Tom Metcalf

Personal information
- Full name: Thomas Clark Metcalf
- Date of birth: October qtr. 1878
- Place of birth: Burton upon Trent, England
- Date of death: May 1938 (aged 59)
- Place of death: Burton upon Trent, England
- Position: Left-half

Senior career*
- Years: Team / Apps / (Gls)
- 1903–1904: Burton United / 0 / (0)
- 1904–1906: Southampton / 1 / (0)
- 1906–1908: Salisbury City
- 1908–1909: Wolverhampton Wanderers / 9 / (0)

= Tom Metcalf (footballer) =

English footballer

Thomas Clark Metcalf (1878 – May 1938) was an English professional footballer who played as a half-back for Southampton and Wolverhampton Wanderers in the 1900s.

==Football career==
Metcalf was born in Burton upon Trent and started his football career with Burton United, then playing in the Football League Second Division, in January 1903. He failed to break into the first team, and in March 1904 he moved to the south coast to join Southern League champions, Southampton.

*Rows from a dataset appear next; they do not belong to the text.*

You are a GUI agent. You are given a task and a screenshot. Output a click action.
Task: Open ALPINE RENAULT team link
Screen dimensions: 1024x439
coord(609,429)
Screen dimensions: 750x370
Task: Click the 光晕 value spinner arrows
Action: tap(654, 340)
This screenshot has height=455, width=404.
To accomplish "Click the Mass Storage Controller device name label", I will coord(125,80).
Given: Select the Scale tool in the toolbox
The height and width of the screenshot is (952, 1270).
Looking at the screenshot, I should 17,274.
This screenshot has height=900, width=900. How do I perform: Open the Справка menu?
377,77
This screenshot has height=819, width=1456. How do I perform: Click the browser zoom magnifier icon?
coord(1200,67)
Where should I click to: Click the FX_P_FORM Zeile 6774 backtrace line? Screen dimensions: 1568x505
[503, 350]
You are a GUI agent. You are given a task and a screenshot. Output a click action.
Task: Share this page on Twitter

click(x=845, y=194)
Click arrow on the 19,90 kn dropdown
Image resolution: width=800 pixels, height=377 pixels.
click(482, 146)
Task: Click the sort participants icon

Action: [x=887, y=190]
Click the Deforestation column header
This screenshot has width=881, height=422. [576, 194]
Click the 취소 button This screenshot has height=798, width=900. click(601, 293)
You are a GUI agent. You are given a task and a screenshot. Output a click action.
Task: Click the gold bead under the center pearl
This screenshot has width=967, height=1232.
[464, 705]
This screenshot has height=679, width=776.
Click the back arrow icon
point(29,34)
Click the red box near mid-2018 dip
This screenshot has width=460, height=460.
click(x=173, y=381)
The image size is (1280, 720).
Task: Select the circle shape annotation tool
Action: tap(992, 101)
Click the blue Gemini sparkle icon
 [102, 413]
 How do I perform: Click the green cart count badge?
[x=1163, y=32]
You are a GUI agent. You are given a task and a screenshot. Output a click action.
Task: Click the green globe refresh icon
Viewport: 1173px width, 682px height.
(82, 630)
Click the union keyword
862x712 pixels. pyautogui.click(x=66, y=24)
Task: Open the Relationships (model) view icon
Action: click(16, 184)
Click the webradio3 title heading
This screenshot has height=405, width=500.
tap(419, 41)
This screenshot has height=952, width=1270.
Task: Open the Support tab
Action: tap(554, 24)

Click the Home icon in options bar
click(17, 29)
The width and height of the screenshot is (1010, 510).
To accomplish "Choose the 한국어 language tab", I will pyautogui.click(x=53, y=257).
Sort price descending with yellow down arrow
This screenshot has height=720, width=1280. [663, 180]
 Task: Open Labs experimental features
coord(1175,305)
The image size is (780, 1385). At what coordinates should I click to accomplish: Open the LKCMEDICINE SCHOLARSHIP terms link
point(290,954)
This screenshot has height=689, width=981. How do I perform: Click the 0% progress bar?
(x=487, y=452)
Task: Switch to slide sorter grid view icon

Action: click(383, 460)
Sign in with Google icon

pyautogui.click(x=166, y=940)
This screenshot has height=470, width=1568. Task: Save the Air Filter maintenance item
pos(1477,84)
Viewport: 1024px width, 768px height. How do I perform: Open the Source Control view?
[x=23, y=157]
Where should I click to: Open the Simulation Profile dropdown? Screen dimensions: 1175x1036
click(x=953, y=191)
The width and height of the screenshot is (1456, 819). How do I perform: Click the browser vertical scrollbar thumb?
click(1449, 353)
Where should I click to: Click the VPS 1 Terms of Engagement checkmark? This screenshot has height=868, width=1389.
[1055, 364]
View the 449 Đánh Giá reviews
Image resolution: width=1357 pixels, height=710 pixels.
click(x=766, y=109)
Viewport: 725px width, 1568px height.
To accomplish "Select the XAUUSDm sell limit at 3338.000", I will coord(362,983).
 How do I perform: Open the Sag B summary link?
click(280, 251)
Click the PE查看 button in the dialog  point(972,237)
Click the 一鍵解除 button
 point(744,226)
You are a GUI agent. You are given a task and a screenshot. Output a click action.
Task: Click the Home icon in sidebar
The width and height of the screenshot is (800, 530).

Most of his time with the "Saints" was spent in the reserves who he helped win the Hampshire Senior Cup in 1905. His first-team debut came on 23 September 1905 when he took the place of Samuel Meston at left-half, with Meston moving to the right in the absence of Bert Lee, for the Southern League match at Northampton Town, won 2–1. With Meston and England international Bert Houlker vying for the left-half berth, there were no further first-team opportunities for Metcalf and in the 1906 close season he joined Salisbury City, who had just joined the Second Division of the Southern League.

In February 1908, Metcalf returned to the Football League to join Wolverhampton Wanderers for whom he played nine league matches before retiring in 1909.

==Later career==
Following his retirement from football, Metcalf returned to Burton upon Trent where he was employed by the Allsopp brewery.